上野の西洋美術館で開催されているジョルジュ・ド・ラ・トゥール展

日本ではあまり有名ではないと思います。
ラ・トゥールは17世紀フランスの画家で光を用いた空間表現がすばらしい画家です。
17世紀以降彼が亡くなってからしばらくは忘れ去られ、19世紀に入ってから再び脚光を浴びました。
彼の作品の軌跡は途中で絶たれているため、現存の作品は40点あまりしか見つかっていません。
しかもその内数点はまだ新作か贋作かも明らかにされていない検証中の作品です。
このように謎に包まれているため、しばしばあのフェルメールに比較されることもあります。

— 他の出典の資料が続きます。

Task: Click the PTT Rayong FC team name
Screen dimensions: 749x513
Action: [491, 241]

彼の作品の特徴は光源(基本的にろうそく)を絵の中に置くこと。
その光の周りに人間を配置し、その影や光のあたり具合を巧妙に描くことによって空間の立体感を出します。
光源を絵の中心に置いてあえてそれを登場人物の手などで隠す。
そして光の輪郭と影のみで手を表現するなど、彼はかなり実験的に作品を描いていたと思われますがその表現方法は絶妙です。

当時の絵画は画家本人が100%描くこともありますが、基本的に工房にて画家が描いた絵を工房に所属する画家が模写して大量生産していることが多かったようで、今回の展覧会も半分ほどは模作でした。
しかし、面白いのは同じ絵画の模作が並べて置かれていたりしていたところ。
確かにそれぞれは写真のように構図も大きさもすべてがほぼ同じなのだけれどタッチだったり色合いだったりがそれぞれ微妙に異なる。
そして、やはりラ・トゥールの筆の滑らかさは彼にしか出せないんだなと確信させられます。

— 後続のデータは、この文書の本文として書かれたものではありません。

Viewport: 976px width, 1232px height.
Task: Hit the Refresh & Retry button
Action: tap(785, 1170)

b0004863_9452216.jpg今回の展覧会では「書物のあるマグダラのマリア」が非常によかったです。
そっと抱かれる頭蓋骨、それを照らす温和なろうそくの光があまりにも滑らか過ぎて、よりいっそう彼女の悲しみを引き立てている。
マグダラのマリアの顔は髪に隠れて見えませんが、すべての感情が伝わってきます。
この絵の前に立ったとき、しばらく動くことが出来ませんでした。
なぜか彼女の感情にシンクロして、涙が出てくるんです。

今回、40数点中半数ほどの作品が集まったのは西洋美術館が「聖トマス」を購入した記念のようです。
多分、今後ラ・トゥールの作品がここまで一同に集められることはないと思います。
有名ではない画家であるためにこの展覧会の価値が非常に高いことは理解してもらいづらいのですが、この展覧会は是非とも足を運んでいただきたいと思います。
見る価値はあります。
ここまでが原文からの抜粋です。